RECORDS SUPPLIED:

********************

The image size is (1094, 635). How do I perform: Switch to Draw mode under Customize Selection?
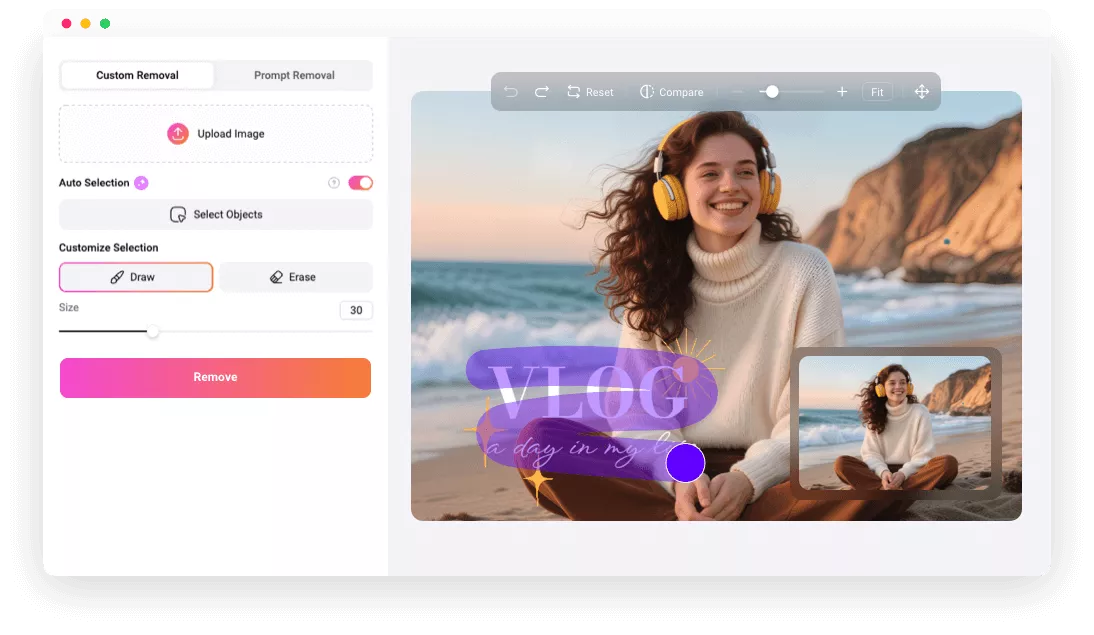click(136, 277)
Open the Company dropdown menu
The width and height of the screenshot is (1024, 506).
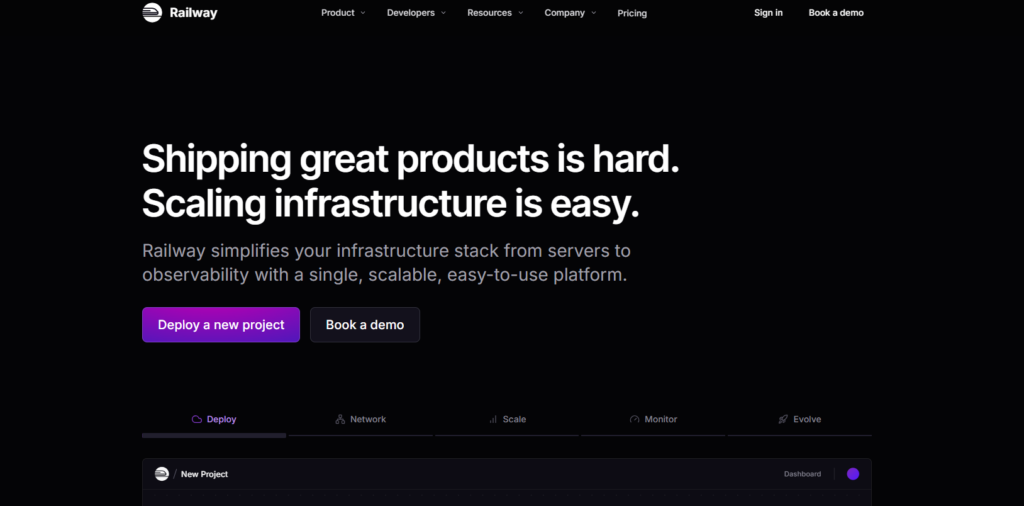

********************

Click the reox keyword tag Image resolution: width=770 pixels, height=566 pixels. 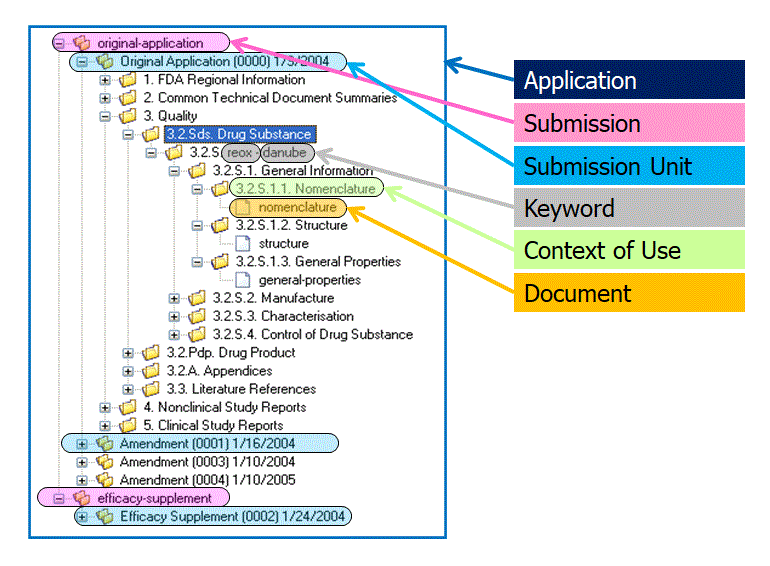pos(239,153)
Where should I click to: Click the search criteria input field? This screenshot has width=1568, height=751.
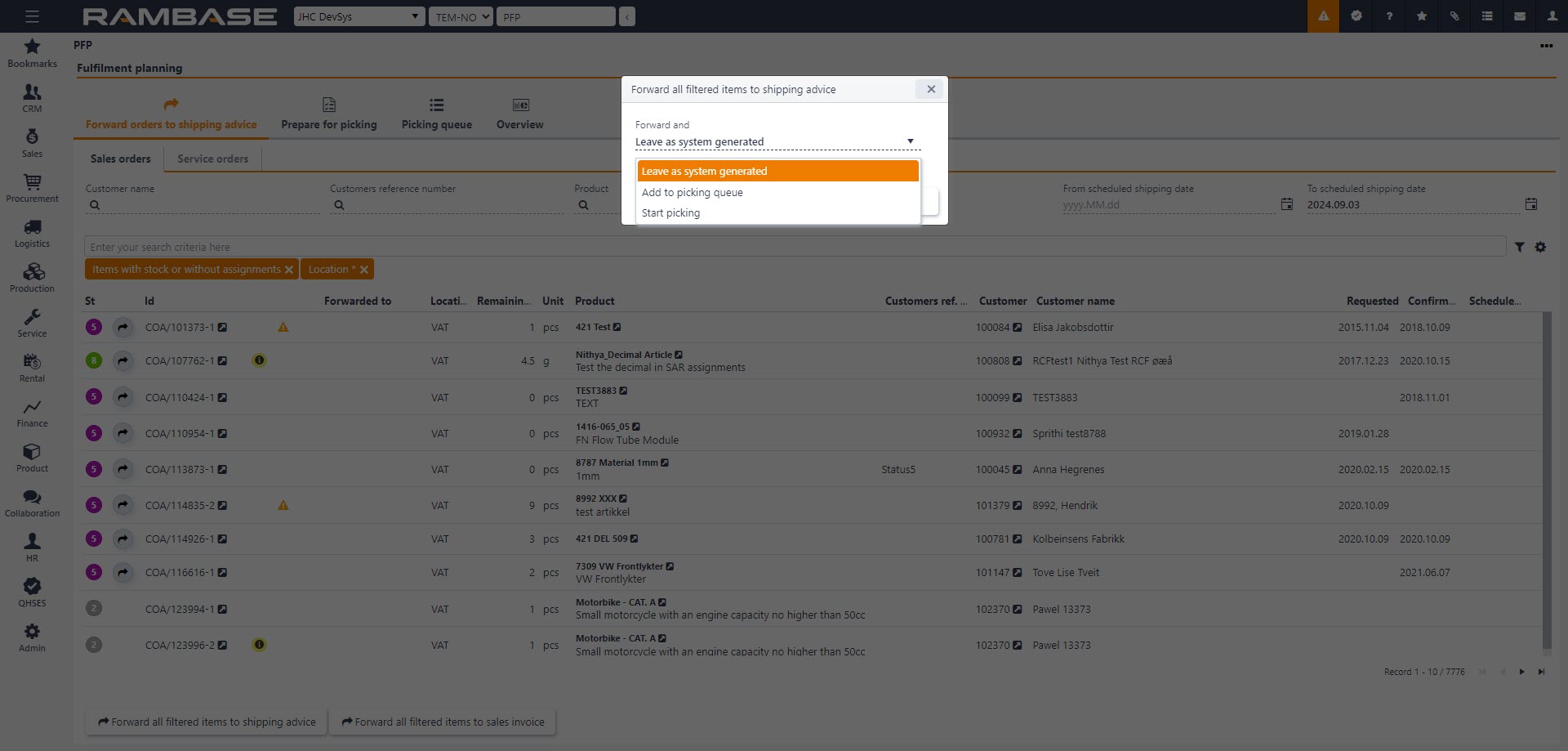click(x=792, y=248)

********************

WORK REQUIRED: Give the number of lines in the entries above that contain the word "screenshot". Reply with the number alone.

SOLUTION TO THIS PROBLEM: 2